Recopiez à l'identique le passage de l'extrait qui va de « Quel bonheur de refaire son » jusqu'à « verte à la mer. » inclus.

Extrait
----
Qui a dit qu’il n’y avait pas de petits voyages ? Qu’ils n’étaient pas importants ? Allez, viens, j’t’emmène partager un moment volé avec ma cousine afin de reconnecter avec nos âmes d’enfants…

…ELLE ET MOI…

Quand on est issu d’une grande famille, il est souvent difficile de partager des moments privilégiés, ces rares moments où l’on peut s’immerger dans l’univers de l’autre, dans son quotidien, hors des repas de fêtes, des réunions familiales et des quelques soirées dans l’année où l’on peut se retrouver. Dans nos quotidiens souvent trop envahissant, trop lourd, tout simplement trop, la simplicité du moment vécu est difficile à saisir. La différence d’âge, les préoccupations, les loisirs, voilà autant de critères divers qui peuvent rendre la tâche encore plus laborieuse. Voilà pourquoi, malgré la petite décennie qui nous sépare, quand ma cousine vint me proposer de partir quatre jours avec elle, je lui répondis par l’affirmative sans réfléchir.

Ma cousine, elle est maman de deux petits bouts. Ma cousine, elle a toujours sa trousse pleine de stylos ouverte sur son bureau mousse. Ma cousine, elle a déménagé plusieurs fois, et même sans y être parfois. Ma cousine, elle ne crie jamais et c’est vrai. Ma cousine, elle a fait des colos à gogo. Ma cousine, elle a toujours su garder un petit bout de sa tête en enfance, à cultiver l’imaginaire et la tolérance. Ma cousine, elle est douce, sensible et humble. Voilà pourquoi son métier lui colle à la peau. Ma cousine, c’est son style, c’est l’instit de la famille.

Quel bonheur de refaire son sac à dos. Quel bonheur de refaire le tri dans ses affaires après plusieurs mois de sédentarisation afin de voyager léger et de laisser le superflu. Quel bonheur de ressentir ce sentiment d’aventure, de découverte, de nouveauté. Quel bonheur de repartir vers l’inconnu. Enfin, un semi-inconnu car cette fois-ci, le voyage n’avait tout de même pas le même parfum que d’habitude. Elle et moi allons être accompagnées de vingt-six petites frimousses de CP durant une classe verte à la mer.
----
Données extraites
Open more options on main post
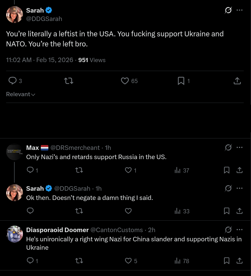This screenshot has width=251, height=276. pos(240,10)
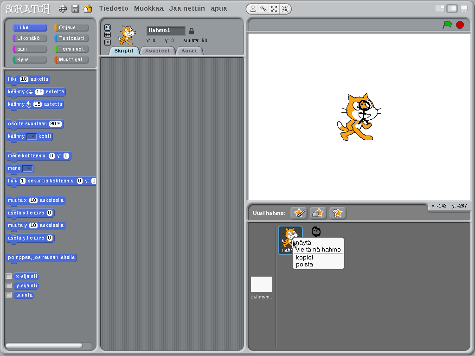Screen dimensions: 475x356
Task: Choose 'kopioi' from the context menu
Action: 304,258
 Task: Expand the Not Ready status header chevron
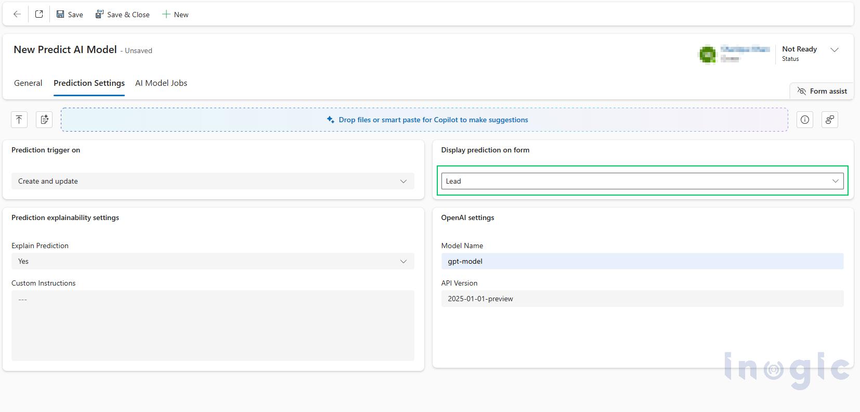click(x=835, y=50)
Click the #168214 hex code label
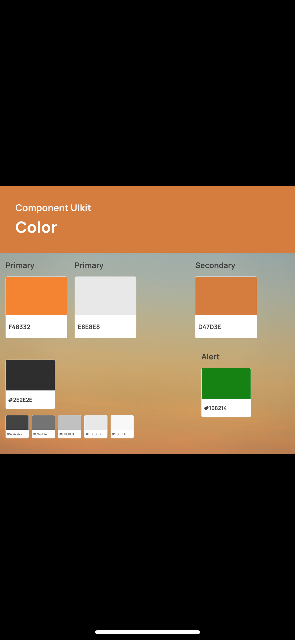 (215, 408)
----
Résultat de l'exercice
Quel bonheur de refaire son sac à dos. Quel bonheur de refaire le tri dans ses affaires après plusieurs mois de sédentarisation afin de voyager léger et de laisser le superflu. Quel bonheur de ressentir ce sentiment d’aventure, de découverte, de nouveauté. Quel bonheur de repartir vers l’inconnu. Enfin, un semi-inconnu car cette fois-ci, le voyage n’avait tout de même pas le même parfum que d’habitude. Elle et moi allons être accompagnées de vingt-six petites frimousses de CP durant une classe verte à la mer.